ERA.id - Aksi demonstrasi menolak omnibus law Undang-Undang Cipta Kerja diwarnai aksi bakar ban oleh mahasiswa. Bukan kali ini saja aksi demonstrasi diwarnai aksi bakar ban. Kenapa aksi demo khususnya demo mahasiswa selalu diwarnai aksi bakar ban?
Nampaknya, aksi mahasiswa tanpa bakar ban bagaikan sayur tanpa garam. Belum diketahui sejak kapan 'tradisi' bakar ban dalam aksi demonstrasi dimulai. Namun, ada beberapa alasan kenapa mahasiswa hampir selalu bakar ban saat demo dan berorasi.
Dengan membakar ban mahasiswa menunjukkan bentuk perlawanan kepada penguasa.

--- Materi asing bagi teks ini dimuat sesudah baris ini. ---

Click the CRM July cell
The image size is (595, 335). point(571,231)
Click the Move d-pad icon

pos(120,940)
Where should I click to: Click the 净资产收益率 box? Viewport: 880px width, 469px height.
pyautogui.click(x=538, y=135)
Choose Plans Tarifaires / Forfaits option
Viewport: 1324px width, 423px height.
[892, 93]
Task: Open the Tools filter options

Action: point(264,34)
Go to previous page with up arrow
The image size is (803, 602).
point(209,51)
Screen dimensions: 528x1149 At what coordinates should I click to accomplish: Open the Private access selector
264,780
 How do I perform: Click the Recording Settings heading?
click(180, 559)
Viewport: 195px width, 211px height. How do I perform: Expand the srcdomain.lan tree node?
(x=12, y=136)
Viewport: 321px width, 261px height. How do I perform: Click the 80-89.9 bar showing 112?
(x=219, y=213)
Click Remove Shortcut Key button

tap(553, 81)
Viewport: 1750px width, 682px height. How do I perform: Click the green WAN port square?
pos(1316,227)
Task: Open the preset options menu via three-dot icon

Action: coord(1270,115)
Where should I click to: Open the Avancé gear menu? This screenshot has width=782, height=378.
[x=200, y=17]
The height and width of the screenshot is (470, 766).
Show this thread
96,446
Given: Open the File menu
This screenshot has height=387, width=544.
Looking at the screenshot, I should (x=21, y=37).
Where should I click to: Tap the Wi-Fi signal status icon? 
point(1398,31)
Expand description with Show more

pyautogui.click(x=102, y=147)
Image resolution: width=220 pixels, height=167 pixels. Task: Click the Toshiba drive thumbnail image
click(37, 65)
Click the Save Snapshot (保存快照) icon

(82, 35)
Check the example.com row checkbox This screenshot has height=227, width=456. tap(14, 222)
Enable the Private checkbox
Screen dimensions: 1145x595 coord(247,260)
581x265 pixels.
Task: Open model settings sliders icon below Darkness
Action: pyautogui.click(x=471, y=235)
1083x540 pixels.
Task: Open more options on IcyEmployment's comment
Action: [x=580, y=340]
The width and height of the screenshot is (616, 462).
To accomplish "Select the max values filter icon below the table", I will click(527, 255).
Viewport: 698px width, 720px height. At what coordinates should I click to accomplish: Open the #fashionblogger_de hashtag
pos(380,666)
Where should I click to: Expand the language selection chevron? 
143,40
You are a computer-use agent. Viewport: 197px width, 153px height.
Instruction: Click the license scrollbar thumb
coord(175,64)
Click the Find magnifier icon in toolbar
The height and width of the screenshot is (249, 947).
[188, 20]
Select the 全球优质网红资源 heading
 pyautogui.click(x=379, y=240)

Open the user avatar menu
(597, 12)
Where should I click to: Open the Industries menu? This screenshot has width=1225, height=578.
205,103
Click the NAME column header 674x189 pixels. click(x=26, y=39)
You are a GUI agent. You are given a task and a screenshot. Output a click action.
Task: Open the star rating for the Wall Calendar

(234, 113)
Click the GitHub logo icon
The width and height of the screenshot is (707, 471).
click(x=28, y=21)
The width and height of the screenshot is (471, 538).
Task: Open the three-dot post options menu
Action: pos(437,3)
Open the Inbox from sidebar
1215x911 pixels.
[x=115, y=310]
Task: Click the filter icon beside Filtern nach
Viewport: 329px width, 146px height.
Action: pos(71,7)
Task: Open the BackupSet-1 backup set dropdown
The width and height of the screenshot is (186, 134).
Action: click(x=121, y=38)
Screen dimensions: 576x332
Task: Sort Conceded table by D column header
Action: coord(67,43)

Nyala api dan asap tebal yang mengepul disebut akan berdampak kepada psikologis pendemo," jelas Ketua HMI Sumatera Utara, Alwi Hasbi Silalahi, kepada ERA.id, Selasa (20/10/2020).
Selain itu, nyala api dan kepulan asap hitam yang pekat bisa memberikan semangat kepada para pendemo. Nilai ekonomis juga menjadi pertimbangan mahasiswa membakar ban.
"Menggunakan ban bekas, karena mudah didapat dan cepat terbakar,” kata Hasbi.
Untuk mendapatkan ban bekas, mahasiswa dengan mudah bisa peroleh dari bengkel-bengkel dan sangat mudah diperoleh.
Hari ini, aksi massa tolak omnibus law Undang-Undang Cipta Kerja diwarnai aksi bakar ban. Mahasiwa membakar ban sambil berorasi. Mereka membawa sejumlah poster dan bendera BEM SI. Mereka juga memakai almamater identitas masing-masing kampus asalnya.
"Perjuangan Tak Akan Mati oleh Tindakan Represif Aparat," tulis poster yang dibawa oleh massa.
Terlepas dari itu semua, satu hal yang pasti adalah, membakar ban memunculkan polusi sangat tinggi. Asap hitam pekat hasil pembakaran mengandung metal dan bahan kimia berbahaya yang akan mengotori udara dan bisa menyebabkan masalah kesehatan kronis.